Python Deserves Better Date Parsing
The Zen of Python
Python is a great programming language for non-programmers, and that's not a faint-praise criticism. Even a small amount of knowledge and a rough understanding makes the language both powerful and empowering.
We learn from the Zen of Python[1] that beautiful is better than ugly; explicit is better than implicit; simple is better than complex; and if the implementation is hard to explain, it's a bad idea. And I think this philosophy — that our code should be elegant, clear, and "Pythonic" — is a big part of Python's success. The language is inviting, not intimidating. It values clarity, not cleverness. If you borrow code from a coworker or Stack Overflow, you can quickly get the gist of what it's doing, change it for your use case, and see immediate results.
To put this philosophy another way, how would you explain your code? Would you give a straightforward breakdown of the problem it solves?
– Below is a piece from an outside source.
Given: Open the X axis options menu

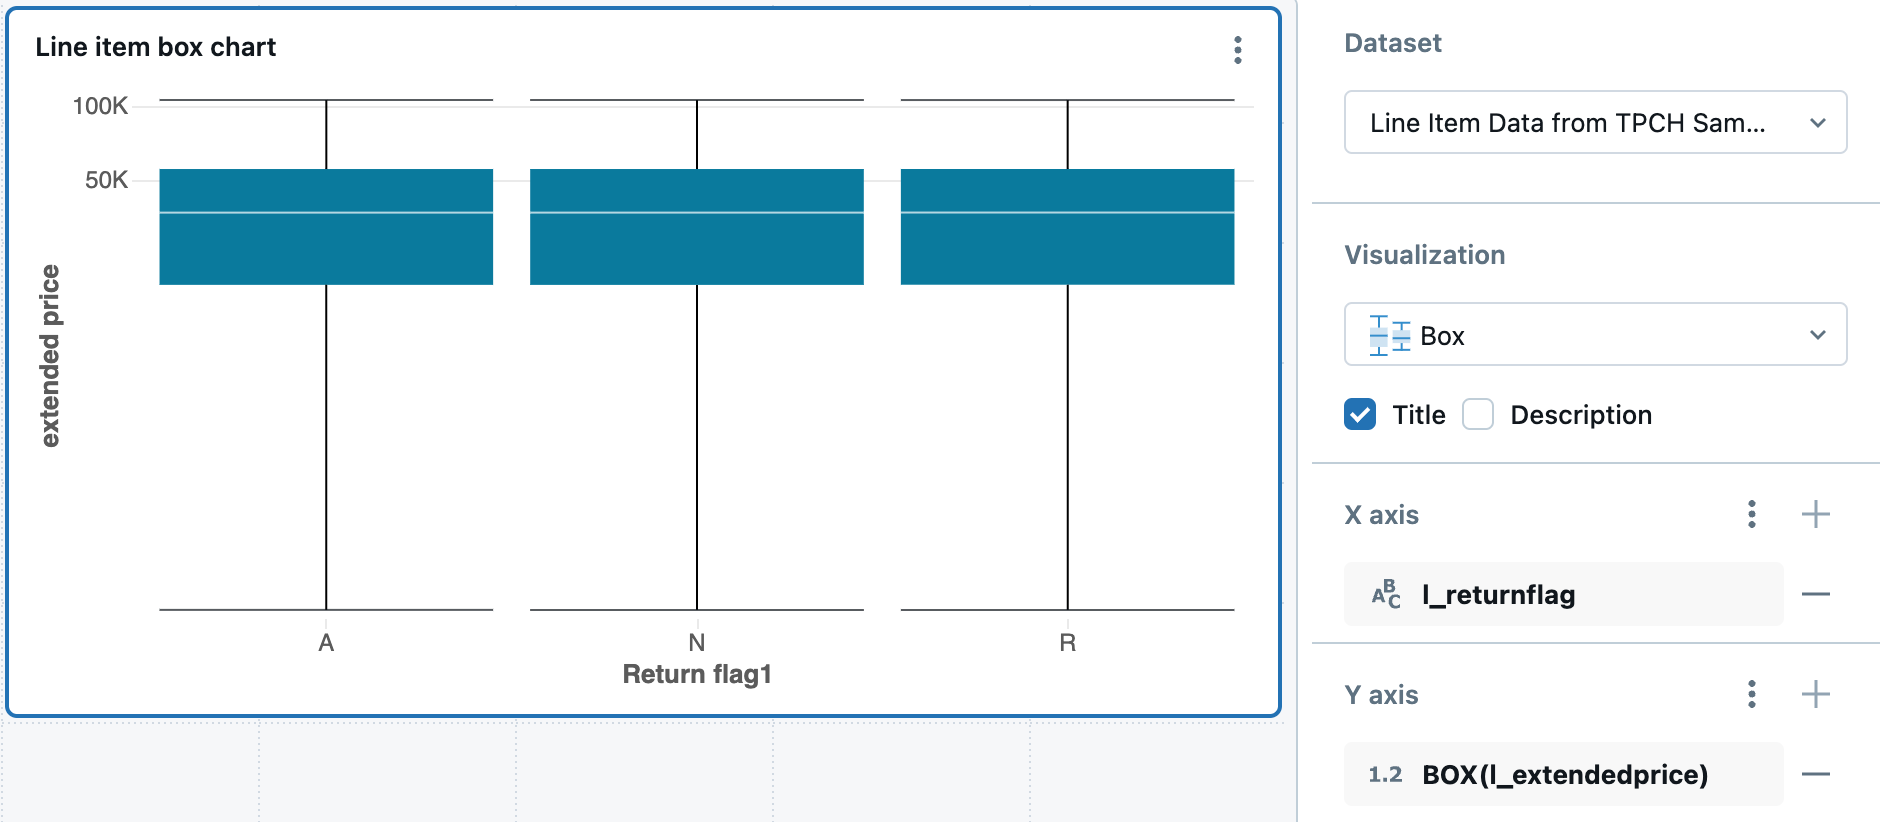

Or would you dissect implementations, obsess over optimizations, and walk through the history of Bell Labs? Git, for example, is the polar opposite of "Pythonic". People who've used it for years don't understand it, and explanations tend to go like this:
Q: How do I undo my changes since the last commit?
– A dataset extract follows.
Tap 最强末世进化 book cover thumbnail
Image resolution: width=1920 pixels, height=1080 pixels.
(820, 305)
A: Use "git reset --hard" or "git checkout -- ."
Q: Is that a typo?
A: No.
Q: Wait, "checkout" can switch branches, or create a new branch, or undo? Why is it so overloaded? And what's the difference between those two commands?
A: Okay, so, a commit is a pointer to a node in a directed acyclic graph…
Q: [Screaming internally]
The Zen of Python has always been aspirational, not descriptive. Python has plenty of rough edges and awkward design (looking at you, if __name__ == '__main__'
). But these stick out because the language otherwise tries to live up to its ideals, and these edges do get smoother over time. Dictionaries now preserve order, so beginners aren't surprised when data "changes" underneath them, and don't have to walk through the hash tables under the hood.[2] F-strings are clearer and easier than littering sentences with %s
.[3]
We should keep refining this language to meet its own vision, and be appropriately critical when it falls short. And right now, there are still parts that don't feel like Python; they feel like Git.
A Straw Example — Chmod
This is the least Pythonic standard library function I've personally used:
Q: How do I make this file read-only?
A: Use
os.chmod(filepath, 0o444)
Q: chmod? I'm guessing "mod" means modify; does this modify something that starts with ch, like characters or channels?
A: No, it stands for Change Mode.
Q: They removed one letter from the word Mode, even though that changes the meaning?
A: That's how Bell Labs named it in 1971.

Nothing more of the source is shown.